### Your goal
Exactly the lines from the start of the data below through the line containing "Task: Open the Choose Key file picker" must be returned, and no others.
====
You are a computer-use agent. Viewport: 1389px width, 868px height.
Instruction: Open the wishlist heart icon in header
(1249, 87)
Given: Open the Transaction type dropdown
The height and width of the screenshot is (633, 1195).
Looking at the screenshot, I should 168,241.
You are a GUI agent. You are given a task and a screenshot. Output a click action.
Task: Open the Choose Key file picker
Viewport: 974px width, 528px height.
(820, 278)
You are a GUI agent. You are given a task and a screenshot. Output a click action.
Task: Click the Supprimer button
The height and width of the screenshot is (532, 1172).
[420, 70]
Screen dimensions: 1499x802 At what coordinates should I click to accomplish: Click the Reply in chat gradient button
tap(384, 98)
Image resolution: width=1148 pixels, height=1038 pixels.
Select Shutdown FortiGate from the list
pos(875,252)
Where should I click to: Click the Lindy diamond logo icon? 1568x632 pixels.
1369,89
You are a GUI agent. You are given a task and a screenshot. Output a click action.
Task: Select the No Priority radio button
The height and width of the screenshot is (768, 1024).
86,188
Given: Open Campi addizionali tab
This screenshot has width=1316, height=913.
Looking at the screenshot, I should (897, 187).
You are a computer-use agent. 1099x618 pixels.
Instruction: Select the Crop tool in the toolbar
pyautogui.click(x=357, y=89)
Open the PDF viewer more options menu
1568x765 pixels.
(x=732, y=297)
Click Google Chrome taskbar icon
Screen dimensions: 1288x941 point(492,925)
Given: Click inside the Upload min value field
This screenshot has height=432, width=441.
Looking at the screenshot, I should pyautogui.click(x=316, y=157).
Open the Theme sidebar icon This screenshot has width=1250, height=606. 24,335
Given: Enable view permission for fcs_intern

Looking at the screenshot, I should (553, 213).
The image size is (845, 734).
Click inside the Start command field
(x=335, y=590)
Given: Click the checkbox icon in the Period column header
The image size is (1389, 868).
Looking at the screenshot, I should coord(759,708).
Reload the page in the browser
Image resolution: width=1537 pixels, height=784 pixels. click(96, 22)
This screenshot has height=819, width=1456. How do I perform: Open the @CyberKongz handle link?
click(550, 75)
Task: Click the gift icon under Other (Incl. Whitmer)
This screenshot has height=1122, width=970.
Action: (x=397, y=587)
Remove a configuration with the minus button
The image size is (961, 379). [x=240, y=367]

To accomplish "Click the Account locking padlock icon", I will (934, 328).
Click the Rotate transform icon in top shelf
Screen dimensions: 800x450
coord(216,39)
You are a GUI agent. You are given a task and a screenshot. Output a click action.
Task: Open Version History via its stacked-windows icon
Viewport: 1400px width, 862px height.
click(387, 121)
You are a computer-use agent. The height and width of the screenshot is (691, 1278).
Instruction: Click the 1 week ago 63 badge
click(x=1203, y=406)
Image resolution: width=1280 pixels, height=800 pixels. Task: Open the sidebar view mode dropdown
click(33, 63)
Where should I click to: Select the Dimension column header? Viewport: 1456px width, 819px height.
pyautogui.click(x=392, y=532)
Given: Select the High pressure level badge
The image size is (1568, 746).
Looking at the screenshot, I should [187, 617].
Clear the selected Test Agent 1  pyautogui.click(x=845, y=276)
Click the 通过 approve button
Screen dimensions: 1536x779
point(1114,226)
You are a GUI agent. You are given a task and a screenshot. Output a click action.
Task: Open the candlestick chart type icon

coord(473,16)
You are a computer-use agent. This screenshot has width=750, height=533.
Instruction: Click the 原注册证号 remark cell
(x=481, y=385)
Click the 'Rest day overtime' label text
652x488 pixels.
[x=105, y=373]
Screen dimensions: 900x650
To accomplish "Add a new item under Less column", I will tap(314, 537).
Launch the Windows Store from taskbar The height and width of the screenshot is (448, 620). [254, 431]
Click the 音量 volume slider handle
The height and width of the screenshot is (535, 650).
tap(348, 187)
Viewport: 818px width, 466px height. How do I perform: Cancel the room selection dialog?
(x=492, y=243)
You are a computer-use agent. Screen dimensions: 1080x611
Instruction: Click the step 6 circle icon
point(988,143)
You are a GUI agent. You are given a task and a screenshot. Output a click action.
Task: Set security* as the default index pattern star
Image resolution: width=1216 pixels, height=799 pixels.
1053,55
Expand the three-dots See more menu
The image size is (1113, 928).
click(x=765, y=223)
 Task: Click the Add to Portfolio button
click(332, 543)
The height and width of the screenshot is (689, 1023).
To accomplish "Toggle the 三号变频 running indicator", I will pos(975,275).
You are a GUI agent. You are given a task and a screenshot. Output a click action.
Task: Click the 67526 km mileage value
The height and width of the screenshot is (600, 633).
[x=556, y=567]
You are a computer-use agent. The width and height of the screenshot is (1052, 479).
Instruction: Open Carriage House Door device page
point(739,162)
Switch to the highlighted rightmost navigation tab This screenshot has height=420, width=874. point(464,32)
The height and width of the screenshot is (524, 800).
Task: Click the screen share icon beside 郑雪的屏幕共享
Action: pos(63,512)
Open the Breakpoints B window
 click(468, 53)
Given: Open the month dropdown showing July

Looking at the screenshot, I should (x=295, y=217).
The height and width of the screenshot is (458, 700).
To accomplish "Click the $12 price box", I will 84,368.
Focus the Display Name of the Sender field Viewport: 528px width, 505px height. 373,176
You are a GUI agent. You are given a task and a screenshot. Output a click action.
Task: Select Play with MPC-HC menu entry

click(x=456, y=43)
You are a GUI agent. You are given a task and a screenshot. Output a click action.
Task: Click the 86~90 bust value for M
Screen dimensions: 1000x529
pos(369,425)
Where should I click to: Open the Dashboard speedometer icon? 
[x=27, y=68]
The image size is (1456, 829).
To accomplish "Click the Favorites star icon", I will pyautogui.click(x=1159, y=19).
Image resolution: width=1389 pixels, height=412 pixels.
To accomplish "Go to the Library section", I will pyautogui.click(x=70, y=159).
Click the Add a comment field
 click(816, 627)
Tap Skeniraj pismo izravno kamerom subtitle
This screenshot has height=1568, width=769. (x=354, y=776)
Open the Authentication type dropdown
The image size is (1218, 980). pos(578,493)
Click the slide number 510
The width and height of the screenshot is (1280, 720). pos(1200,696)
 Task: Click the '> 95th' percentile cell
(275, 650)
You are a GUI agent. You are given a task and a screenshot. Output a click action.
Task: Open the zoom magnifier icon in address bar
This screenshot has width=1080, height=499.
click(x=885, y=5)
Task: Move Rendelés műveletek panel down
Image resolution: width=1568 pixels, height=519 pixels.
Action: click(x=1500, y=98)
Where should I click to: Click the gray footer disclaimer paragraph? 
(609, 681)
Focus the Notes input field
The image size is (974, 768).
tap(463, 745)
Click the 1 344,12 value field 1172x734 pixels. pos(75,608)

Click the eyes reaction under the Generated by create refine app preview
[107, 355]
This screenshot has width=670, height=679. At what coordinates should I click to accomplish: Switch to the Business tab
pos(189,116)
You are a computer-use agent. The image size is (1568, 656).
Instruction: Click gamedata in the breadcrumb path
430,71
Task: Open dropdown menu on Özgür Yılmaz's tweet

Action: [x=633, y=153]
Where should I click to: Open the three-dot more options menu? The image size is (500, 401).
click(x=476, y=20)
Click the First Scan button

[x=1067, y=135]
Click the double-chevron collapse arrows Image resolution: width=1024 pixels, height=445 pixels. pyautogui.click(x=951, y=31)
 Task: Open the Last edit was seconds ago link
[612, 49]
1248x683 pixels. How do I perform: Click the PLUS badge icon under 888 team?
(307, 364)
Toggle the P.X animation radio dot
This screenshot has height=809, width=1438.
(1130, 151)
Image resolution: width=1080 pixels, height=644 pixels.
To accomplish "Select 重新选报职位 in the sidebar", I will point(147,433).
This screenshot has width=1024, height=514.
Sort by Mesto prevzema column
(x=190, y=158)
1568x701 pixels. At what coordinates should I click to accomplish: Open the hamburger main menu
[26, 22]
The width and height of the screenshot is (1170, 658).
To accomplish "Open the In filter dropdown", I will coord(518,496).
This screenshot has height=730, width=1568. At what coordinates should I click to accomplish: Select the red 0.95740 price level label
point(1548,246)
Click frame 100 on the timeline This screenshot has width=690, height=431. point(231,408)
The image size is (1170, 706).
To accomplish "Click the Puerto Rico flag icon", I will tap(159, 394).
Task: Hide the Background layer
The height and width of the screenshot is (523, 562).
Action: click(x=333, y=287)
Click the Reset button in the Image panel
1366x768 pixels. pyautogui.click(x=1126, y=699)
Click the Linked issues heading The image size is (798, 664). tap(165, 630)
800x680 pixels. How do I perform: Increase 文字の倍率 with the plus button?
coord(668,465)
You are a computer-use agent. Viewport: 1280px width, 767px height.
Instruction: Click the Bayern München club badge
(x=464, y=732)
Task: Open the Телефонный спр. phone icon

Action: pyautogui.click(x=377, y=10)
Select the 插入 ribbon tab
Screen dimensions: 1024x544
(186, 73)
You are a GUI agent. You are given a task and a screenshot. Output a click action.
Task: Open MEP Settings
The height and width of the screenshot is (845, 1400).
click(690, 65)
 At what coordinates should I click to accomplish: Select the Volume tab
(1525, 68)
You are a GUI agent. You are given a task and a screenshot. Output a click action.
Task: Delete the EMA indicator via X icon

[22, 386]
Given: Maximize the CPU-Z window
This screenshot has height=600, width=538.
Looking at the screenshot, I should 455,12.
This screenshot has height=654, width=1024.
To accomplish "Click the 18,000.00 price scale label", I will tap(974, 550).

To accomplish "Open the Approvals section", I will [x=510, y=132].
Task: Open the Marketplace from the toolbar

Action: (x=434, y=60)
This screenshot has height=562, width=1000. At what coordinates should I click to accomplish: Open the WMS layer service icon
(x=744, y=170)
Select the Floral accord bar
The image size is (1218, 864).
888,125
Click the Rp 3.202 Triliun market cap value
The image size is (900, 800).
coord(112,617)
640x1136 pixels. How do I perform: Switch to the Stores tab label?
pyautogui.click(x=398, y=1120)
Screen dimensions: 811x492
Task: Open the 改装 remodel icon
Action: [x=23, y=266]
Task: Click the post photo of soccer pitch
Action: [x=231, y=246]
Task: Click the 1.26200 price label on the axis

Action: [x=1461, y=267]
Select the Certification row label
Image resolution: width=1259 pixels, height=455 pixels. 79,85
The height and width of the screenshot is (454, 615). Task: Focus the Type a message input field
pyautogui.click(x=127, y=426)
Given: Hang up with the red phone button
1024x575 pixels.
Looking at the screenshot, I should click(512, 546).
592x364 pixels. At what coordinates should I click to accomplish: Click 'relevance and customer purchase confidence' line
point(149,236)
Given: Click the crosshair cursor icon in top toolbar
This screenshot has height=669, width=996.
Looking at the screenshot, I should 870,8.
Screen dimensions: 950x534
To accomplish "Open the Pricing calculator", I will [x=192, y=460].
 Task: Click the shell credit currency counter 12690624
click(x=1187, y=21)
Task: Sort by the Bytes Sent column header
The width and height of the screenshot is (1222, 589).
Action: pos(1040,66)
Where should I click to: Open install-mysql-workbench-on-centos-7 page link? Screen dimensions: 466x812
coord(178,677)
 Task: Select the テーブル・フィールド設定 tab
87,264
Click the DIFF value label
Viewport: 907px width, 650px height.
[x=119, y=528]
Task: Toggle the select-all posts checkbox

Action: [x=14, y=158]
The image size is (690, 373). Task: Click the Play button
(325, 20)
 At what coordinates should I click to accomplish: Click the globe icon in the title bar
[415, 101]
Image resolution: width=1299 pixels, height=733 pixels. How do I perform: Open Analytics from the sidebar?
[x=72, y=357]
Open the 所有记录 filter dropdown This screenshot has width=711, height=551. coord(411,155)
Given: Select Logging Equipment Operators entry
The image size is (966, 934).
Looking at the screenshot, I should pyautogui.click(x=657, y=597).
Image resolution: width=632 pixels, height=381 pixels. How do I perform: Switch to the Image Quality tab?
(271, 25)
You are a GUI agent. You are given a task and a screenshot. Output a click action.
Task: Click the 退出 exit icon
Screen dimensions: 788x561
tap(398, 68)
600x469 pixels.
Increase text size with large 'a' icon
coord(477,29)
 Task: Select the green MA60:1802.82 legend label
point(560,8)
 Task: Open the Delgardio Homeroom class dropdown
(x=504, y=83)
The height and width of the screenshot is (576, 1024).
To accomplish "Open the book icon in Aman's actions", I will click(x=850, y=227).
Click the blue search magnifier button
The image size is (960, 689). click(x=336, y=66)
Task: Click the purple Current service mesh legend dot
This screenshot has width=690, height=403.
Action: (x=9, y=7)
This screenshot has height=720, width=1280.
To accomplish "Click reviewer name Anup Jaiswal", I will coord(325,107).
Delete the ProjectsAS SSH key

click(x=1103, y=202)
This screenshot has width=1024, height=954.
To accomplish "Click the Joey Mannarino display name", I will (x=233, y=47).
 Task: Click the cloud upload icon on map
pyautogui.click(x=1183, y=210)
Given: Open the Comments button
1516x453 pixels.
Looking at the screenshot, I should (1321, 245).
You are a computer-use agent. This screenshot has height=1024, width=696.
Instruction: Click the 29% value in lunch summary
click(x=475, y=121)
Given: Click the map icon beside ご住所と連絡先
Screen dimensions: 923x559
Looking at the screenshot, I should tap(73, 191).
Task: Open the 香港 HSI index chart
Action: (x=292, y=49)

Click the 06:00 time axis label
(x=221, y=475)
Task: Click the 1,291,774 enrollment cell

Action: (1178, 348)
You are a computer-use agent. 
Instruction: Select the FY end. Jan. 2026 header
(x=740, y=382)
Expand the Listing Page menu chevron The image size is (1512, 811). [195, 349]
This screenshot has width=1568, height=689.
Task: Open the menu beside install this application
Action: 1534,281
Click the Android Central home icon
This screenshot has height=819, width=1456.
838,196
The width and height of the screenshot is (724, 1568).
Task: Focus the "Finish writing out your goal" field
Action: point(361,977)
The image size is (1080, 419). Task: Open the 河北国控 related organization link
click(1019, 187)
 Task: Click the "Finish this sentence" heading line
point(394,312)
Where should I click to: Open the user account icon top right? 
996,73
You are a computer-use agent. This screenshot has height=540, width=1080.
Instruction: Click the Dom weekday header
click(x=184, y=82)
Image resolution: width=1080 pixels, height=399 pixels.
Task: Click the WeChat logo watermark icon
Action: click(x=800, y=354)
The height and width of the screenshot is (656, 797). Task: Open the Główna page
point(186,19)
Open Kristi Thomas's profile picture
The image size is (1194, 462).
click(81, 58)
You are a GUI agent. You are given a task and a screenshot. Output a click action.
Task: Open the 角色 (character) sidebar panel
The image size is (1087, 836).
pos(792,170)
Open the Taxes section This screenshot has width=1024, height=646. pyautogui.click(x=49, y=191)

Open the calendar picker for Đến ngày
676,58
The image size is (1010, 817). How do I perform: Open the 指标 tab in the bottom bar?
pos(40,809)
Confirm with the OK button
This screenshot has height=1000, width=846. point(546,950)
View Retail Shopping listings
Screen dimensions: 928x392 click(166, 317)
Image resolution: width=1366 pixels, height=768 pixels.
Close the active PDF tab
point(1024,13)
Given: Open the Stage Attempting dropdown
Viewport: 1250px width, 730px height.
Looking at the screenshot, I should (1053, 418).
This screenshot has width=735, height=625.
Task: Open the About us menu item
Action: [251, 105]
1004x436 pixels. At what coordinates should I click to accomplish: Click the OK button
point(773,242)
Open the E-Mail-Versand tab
====
### Expected answer
You are a computer-use agent. Viewport: 1389px width, 868px height.
Instruction: Open the wishlist heart icon in header
(1249, 87)
Given: Open the Transaction type dropdown
The height and width of the screenshot is (633, 1195).
Looking at the screenshot, I should 168,241.
You are a GUI agent. You are given a task and a screenshot. Output a click action.
Task: Open the Choose Key file picker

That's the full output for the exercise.